**Work instructions:** Return the number of lines below that contain "agent"; nothing else belongs in the reply.

**Data supplied:**
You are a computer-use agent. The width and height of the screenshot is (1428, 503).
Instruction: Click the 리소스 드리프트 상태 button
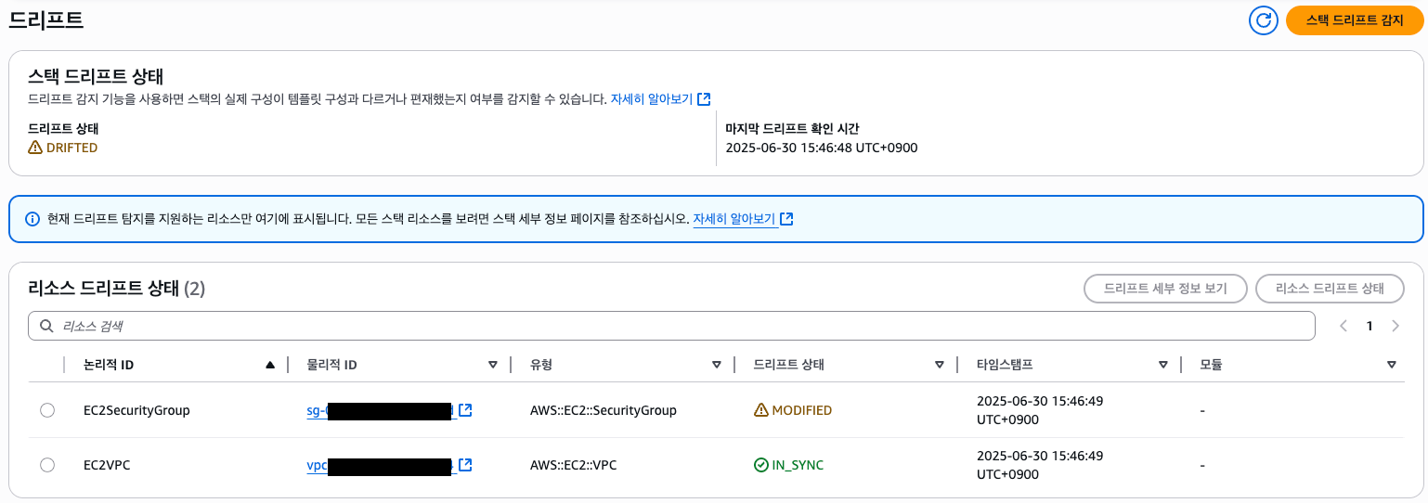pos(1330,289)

...

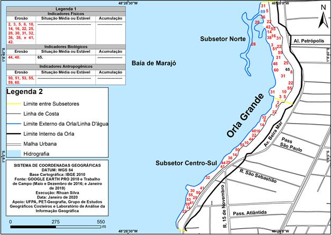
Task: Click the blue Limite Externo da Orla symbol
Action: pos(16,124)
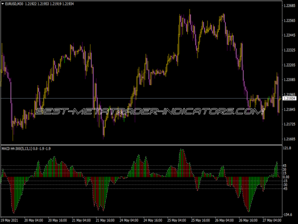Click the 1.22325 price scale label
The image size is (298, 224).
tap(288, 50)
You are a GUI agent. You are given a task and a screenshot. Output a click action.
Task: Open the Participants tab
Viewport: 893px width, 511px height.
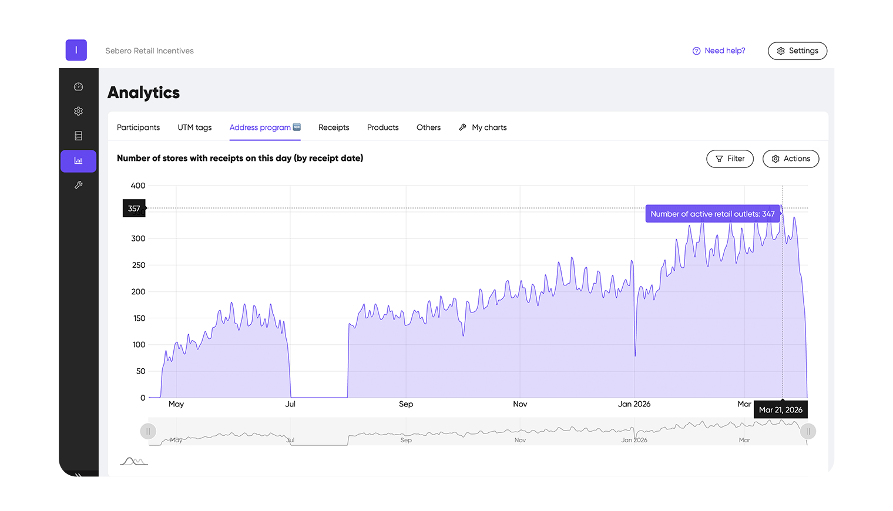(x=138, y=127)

---

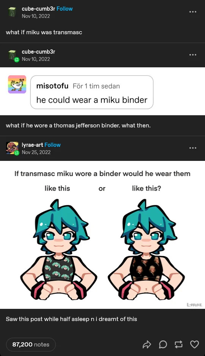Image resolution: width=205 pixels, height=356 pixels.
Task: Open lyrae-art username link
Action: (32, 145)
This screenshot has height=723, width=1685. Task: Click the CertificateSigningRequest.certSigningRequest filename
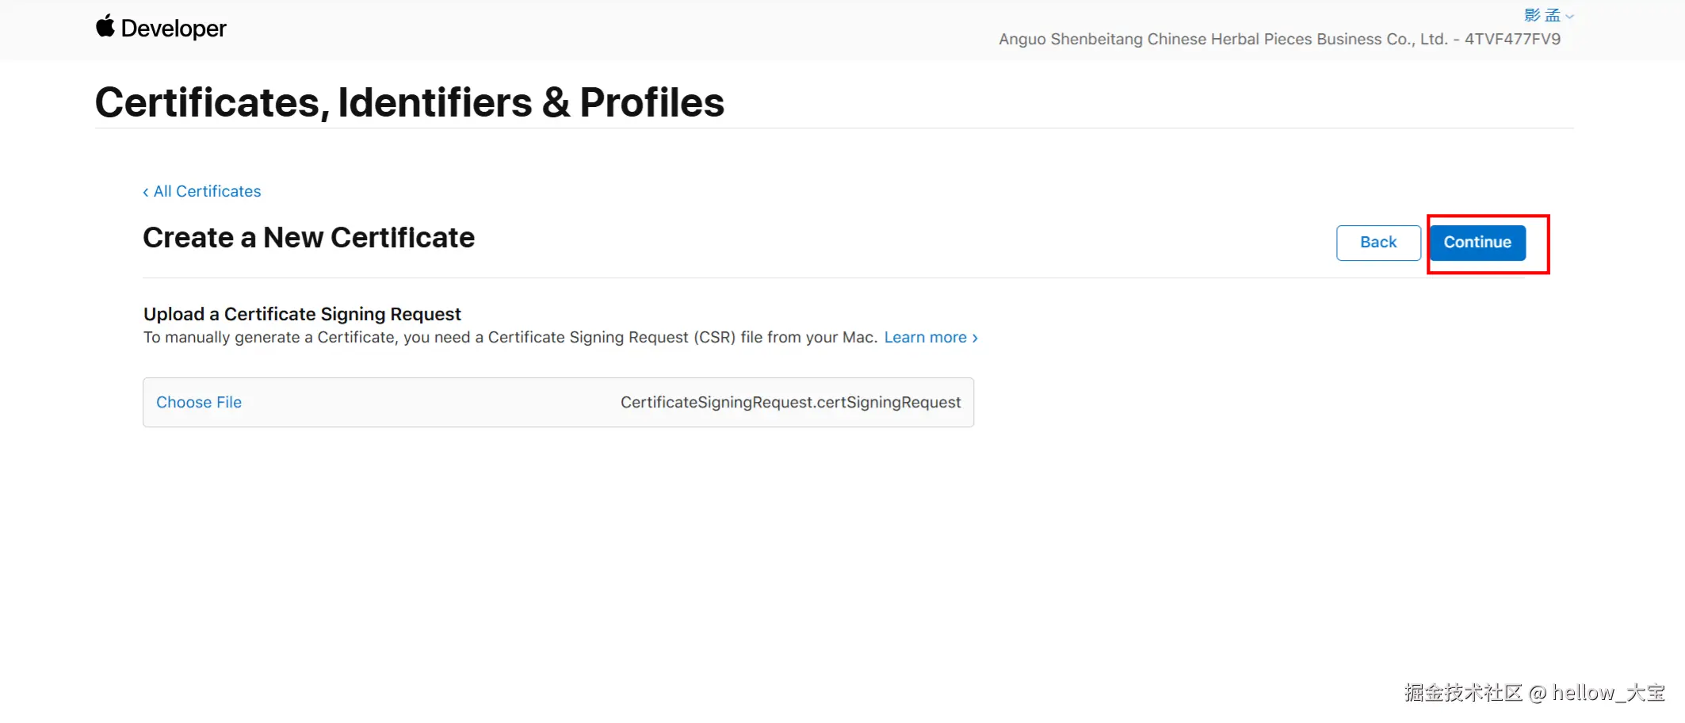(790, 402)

**Solution to the exercise:** 2